Exercise instructions.
Look through the entries below and extract exactly the lines from the one containing "Mute the music" through the one containing "Given: Open the @tifaology", ends included.
*** Records for processing ***
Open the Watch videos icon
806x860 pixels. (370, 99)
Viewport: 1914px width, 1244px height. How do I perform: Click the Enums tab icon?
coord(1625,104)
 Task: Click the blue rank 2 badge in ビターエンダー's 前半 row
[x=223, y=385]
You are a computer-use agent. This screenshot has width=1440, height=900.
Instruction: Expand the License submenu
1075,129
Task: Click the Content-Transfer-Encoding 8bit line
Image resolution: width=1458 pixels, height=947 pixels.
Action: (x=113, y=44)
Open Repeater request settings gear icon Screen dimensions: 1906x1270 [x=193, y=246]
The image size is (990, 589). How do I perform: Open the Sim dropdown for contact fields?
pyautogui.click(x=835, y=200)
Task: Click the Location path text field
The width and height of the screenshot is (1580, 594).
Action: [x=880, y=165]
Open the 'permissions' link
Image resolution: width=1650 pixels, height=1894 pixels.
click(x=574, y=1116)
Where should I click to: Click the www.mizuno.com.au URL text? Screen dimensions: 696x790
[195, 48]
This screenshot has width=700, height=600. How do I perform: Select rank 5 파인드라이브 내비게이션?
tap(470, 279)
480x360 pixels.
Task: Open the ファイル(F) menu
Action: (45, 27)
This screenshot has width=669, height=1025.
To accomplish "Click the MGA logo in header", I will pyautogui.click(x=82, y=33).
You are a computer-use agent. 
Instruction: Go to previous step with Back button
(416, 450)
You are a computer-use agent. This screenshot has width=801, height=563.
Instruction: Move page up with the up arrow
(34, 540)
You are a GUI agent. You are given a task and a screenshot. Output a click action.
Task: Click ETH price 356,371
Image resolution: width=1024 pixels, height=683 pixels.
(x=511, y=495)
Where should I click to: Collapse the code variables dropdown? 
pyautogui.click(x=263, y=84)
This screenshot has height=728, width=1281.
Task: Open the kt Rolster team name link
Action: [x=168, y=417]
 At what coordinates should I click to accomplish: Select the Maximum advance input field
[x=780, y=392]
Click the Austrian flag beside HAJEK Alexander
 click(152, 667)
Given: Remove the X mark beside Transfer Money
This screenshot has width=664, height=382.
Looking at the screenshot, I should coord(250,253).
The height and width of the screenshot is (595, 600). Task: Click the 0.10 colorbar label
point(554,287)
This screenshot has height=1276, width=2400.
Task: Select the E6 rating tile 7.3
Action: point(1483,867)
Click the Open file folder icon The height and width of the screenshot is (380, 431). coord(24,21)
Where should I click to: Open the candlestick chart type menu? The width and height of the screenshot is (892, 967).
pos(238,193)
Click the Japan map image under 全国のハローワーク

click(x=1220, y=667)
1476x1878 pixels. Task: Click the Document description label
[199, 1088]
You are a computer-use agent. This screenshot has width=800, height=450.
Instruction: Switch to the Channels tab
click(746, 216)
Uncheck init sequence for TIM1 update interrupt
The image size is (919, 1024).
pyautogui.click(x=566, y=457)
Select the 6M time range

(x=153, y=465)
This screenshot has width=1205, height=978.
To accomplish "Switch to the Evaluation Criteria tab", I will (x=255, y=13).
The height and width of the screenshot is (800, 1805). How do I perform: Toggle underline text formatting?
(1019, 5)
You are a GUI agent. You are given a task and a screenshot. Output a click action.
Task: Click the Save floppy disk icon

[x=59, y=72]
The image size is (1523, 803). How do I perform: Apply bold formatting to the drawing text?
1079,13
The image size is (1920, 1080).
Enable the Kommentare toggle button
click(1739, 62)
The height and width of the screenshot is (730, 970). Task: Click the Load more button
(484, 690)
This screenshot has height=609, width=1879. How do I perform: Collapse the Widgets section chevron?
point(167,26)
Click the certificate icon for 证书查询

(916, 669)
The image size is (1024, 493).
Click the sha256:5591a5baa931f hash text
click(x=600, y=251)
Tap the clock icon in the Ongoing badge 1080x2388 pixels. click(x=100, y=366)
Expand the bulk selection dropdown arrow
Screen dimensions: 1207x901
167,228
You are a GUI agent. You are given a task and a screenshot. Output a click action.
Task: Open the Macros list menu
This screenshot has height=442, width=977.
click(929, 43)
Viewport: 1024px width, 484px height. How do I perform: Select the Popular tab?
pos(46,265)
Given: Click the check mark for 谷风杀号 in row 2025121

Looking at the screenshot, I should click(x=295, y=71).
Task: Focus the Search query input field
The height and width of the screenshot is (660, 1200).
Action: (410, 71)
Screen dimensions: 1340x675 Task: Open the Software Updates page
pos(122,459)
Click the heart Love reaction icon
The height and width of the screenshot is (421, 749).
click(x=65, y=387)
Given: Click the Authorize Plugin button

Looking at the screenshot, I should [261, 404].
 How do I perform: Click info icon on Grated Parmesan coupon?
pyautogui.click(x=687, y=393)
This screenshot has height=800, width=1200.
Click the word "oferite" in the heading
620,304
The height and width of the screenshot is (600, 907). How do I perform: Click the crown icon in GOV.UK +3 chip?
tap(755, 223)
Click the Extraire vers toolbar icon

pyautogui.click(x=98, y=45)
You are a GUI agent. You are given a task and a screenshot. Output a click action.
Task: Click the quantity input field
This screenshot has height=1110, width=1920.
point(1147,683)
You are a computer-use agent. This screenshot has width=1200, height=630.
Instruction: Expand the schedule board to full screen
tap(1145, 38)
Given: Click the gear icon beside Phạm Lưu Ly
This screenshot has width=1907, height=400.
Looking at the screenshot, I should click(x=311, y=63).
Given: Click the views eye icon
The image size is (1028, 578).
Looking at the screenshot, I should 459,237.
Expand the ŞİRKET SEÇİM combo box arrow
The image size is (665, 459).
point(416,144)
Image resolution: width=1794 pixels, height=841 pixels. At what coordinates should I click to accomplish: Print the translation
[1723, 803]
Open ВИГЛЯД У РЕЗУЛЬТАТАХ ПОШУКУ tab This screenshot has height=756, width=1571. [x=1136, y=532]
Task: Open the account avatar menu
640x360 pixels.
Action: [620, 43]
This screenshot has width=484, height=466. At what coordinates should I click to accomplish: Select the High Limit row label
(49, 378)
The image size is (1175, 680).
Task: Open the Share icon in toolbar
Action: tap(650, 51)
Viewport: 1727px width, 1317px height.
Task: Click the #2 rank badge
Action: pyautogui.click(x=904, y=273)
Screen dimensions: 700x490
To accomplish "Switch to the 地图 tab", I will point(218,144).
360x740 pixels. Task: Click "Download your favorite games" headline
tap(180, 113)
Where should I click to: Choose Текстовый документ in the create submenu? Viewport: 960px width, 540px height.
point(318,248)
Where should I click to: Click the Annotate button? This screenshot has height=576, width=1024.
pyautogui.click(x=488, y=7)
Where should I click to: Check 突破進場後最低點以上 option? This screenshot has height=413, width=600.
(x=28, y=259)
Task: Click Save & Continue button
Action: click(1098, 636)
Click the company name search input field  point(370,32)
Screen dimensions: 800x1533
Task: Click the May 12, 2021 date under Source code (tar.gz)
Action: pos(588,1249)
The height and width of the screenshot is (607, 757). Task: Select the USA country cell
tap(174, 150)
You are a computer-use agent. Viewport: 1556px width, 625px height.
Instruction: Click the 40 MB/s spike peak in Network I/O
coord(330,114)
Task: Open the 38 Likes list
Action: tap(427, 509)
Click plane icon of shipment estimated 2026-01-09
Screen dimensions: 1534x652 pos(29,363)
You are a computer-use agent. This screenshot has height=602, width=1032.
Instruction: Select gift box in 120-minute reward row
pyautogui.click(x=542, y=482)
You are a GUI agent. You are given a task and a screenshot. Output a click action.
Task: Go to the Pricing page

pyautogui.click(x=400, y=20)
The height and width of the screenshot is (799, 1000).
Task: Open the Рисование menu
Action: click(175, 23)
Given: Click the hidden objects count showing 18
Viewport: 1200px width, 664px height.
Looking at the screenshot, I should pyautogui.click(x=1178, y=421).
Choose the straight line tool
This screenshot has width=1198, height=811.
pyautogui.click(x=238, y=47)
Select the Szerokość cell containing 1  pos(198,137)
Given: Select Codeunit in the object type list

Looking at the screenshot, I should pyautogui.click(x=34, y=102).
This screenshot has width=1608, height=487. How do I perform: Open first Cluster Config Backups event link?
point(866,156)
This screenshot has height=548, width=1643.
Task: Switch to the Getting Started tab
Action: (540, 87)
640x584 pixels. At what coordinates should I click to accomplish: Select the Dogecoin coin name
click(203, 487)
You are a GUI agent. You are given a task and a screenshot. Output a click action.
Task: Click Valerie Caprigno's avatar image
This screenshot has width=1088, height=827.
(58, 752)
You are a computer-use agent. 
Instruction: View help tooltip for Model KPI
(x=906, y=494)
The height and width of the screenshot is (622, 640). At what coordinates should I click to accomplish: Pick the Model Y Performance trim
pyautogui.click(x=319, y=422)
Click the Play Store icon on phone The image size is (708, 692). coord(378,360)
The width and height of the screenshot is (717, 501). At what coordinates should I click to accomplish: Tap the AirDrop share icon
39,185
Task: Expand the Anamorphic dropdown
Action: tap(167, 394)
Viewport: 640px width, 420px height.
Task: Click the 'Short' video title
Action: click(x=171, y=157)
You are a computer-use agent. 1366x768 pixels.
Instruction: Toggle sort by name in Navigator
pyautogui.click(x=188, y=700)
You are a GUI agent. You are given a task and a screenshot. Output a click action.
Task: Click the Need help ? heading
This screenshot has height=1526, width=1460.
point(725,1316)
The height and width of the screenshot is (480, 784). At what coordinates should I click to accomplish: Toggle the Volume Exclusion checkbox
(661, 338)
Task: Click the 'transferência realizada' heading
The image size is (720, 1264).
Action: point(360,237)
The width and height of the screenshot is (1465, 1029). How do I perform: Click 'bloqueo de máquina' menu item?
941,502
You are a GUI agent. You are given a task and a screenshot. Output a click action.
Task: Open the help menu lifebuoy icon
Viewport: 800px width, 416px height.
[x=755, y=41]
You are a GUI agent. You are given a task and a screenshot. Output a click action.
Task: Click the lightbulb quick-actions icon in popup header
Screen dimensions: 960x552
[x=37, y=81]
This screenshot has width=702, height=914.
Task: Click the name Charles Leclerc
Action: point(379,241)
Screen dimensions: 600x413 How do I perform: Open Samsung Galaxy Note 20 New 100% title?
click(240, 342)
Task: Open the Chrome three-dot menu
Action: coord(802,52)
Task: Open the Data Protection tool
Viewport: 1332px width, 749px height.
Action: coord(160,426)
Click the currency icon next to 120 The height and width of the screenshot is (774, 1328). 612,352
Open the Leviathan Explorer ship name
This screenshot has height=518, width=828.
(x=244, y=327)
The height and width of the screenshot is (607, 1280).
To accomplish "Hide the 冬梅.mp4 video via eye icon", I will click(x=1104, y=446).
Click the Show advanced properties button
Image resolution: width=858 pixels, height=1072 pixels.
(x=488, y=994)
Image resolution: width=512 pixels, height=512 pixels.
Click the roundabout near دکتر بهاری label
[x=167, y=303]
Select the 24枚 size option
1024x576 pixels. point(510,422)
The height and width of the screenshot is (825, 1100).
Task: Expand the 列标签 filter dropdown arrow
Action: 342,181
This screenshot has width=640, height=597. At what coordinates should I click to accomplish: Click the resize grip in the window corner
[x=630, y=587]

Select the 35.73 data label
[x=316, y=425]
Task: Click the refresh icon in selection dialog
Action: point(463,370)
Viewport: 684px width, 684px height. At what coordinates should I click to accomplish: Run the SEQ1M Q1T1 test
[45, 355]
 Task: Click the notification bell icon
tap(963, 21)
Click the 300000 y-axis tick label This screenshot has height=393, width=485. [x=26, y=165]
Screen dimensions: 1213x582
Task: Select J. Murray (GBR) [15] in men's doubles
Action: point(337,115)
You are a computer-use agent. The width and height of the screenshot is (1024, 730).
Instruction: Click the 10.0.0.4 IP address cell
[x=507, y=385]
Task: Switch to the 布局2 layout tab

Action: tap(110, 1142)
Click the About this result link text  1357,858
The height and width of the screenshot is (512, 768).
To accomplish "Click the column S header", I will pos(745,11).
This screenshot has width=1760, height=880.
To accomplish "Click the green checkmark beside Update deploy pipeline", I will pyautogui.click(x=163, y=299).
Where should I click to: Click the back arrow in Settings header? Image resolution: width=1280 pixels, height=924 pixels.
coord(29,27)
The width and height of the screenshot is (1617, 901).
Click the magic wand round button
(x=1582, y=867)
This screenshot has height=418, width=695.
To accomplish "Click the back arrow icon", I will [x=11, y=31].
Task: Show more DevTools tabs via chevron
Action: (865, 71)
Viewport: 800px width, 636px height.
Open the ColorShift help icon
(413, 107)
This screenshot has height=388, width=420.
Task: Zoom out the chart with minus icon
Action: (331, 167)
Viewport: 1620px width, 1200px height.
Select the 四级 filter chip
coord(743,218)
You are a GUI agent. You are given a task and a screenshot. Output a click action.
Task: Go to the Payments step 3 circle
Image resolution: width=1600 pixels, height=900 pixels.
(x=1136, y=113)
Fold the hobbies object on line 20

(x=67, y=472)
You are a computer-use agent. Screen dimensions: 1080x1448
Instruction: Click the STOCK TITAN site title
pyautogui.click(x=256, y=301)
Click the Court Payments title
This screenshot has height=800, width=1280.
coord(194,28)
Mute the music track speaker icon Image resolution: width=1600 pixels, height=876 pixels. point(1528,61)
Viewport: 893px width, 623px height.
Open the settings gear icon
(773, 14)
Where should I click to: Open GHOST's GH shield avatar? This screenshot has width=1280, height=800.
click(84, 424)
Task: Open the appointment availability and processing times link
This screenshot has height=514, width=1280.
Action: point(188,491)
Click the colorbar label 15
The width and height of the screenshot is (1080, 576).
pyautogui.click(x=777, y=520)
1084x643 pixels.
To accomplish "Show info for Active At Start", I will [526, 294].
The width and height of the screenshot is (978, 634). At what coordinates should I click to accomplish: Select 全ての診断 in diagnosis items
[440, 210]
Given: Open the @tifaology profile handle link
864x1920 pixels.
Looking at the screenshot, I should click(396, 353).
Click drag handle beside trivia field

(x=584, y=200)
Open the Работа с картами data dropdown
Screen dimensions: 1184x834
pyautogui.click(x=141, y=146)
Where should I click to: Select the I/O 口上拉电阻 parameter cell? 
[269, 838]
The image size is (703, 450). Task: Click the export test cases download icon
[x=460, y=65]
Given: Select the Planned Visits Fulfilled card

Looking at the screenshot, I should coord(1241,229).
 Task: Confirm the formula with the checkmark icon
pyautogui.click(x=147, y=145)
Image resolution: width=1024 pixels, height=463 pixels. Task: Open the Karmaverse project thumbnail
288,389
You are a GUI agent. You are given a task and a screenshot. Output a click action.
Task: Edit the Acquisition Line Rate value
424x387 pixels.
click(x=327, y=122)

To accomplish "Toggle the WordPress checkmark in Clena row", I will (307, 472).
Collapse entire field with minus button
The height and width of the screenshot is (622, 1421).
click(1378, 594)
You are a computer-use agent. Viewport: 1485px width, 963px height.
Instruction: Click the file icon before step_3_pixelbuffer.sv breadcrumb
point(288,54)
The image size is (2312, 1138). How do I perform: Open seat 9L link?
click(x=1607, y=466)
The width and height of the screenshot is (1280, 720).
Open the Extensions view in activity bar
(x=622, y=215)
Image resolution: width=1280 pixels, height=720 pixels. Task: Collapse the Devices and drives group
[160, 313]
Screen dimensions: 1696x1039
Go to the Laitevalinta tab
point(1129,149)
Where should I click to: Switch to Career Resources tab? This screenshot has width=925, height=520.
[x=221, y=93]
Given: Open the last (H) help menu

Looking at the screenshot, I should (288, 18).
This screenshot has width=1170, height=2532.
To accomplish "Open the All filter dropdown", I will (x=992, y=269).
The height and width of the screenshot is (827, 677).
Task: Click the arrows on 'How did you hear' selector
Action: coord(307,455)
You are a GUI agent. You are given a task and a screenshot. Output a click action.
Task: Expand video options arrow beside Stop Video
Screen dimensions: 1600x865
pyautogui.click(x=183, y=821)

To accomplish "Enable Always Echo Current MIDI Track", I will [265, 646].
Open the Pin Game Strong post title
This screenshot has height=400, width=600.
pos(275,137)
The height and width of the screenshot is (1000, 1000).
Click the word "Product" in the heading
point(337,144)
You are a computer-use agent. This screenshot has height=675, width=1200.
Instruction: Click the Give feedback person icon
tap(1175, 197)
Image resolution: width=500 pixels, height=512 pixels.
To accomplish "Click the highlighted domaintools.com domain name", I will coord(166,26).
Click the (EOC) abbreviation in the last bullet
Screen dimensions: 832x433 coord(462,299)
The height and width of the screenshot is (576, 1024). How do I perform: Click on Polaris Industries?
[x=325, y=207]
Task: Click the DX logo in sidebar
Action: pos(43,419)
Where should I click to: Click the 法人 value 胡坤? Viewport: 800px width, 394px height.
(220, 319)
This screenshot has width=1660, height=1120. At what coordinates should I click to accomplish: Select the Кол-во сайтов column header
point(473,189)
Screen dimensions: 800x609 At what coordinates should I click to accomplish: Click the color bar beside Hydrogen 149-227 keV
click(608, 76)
***
Solved problem.
Mute the music track speaker icon Image resolution: width=1600 pixels, height=876 pixels. point(1528,61)
Viewport: 893px width, 623px height.
Open the settings gear icon
(773, 14)
Where should I click to: Open GHOST's GH shield avatar? This screenshot has width=1280, height=800.
click(84, 424)
Task: Open the appointment availability and processing times link
This screenshot has height=514, width=1280.
Action: point(188,491)
Click the colorbar label 15
The width and height of the screenshot is (1080, 576).
pyautogui.click(x=777, y=520)
1084x643 pixels.
To accomplish "Show info for Active At Start", I will [526, 294].
The width and height of the screenshot is (978, 634). At what coordinates should I click to accomplish: Select 全ての診断 in diagnosis items
[440, 210]
Given: Open the @tifaology profile handle link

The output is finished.